Casal jovem carregando carro elétrico branco em estação de recarga urbana durante o dia.

Há dois anos, a Alemanha encerrou seus programas de incentivos à compra de veículos elétricos, e o efeito foi imediato: as vendas despencaram. Em 2024, o país emplacou apenas 380.609 carros 100% elétricos, uma queda de 27,4% em comparação com 2023 (fonte: KBA).

Em 2025, porém, o quadro começou a melhorar. Nos primeiros 10 meses do ano, foram vendidos 434.627 veículos elétricos - um avanço de 39,4% sobre o mesmo período do ano anterior (fonte: ACEA). Para sustentar esse ritmo e reforçar a indústria automotiva local, o Governo Federal decidiu combinar duas frentes: retomar os incentivos à compra previstos para o início do próximo ano e ampliar o prazo de um benefício fiscal que influencia diretamente o custo de ter um carro elétrico.

Pelo plano anunciado, a isenção do imposto automóvel (um tributo anual sobre o veículo, equivalente ao IPVA no Brasil) não só será mantida como também será estendida por mais tempo do que o previsto inicialmente. O objetivo declarado é dar previsibilidade ao mercado e tornar a transição para a eletromobilidade mais atraente para consumidores e empresas.

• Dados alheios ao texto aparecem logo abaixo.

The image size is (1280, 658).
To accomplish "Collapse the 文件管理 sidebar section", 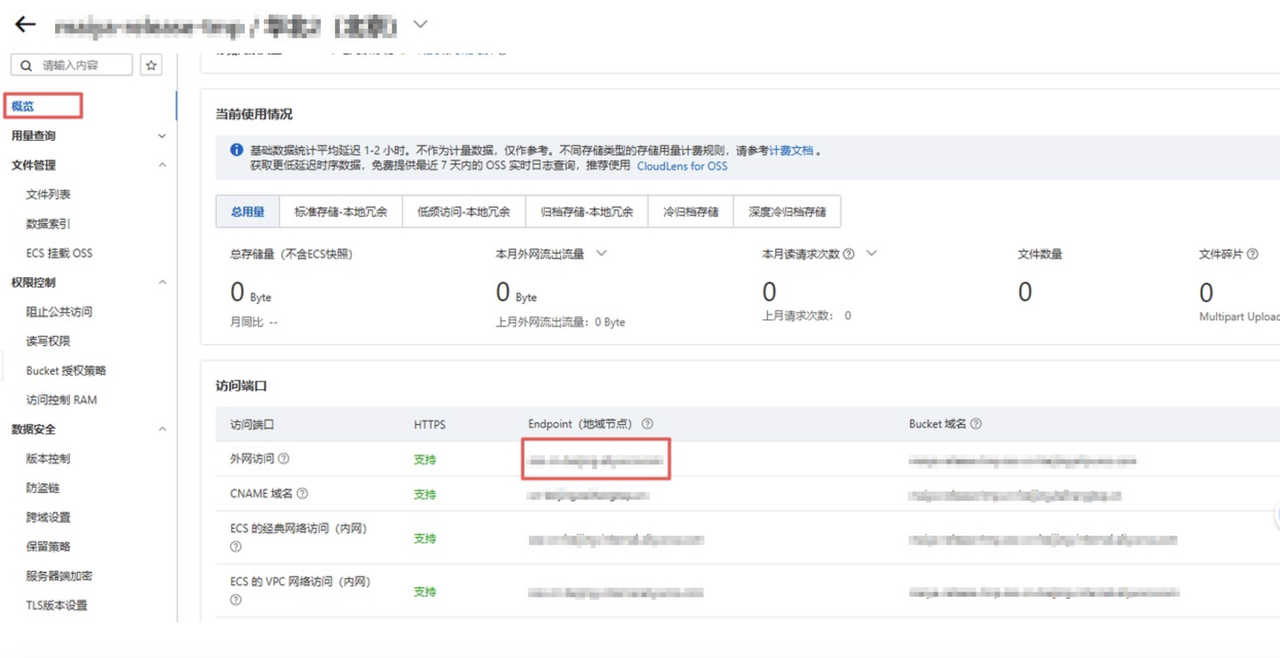I will click(162, 165).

De acordo com a página oficial do Governo Federal, qualquer veículo 100% elétrico registrado pela primeira vez na Alemanha seguirá isento do imposto automóvel mesmo depois de 31 de dezembro de 2025, data em que o benefício deveria terminar. O novo projeto de lei prolonga essa isenção por mais cinco anos, até 31 de dezembro de 2030.

Ainda assim, há um detalhe importante no desenho do benefício: somente veículos emplacados até o fim de 2030 poderão entrar no programa. Mesmo assim, a duração máxima da isenção se estende até 31 de dezembro de 2035, permitindo que quem comprar dentro do prazo aproveite o benefício por um período mais longo.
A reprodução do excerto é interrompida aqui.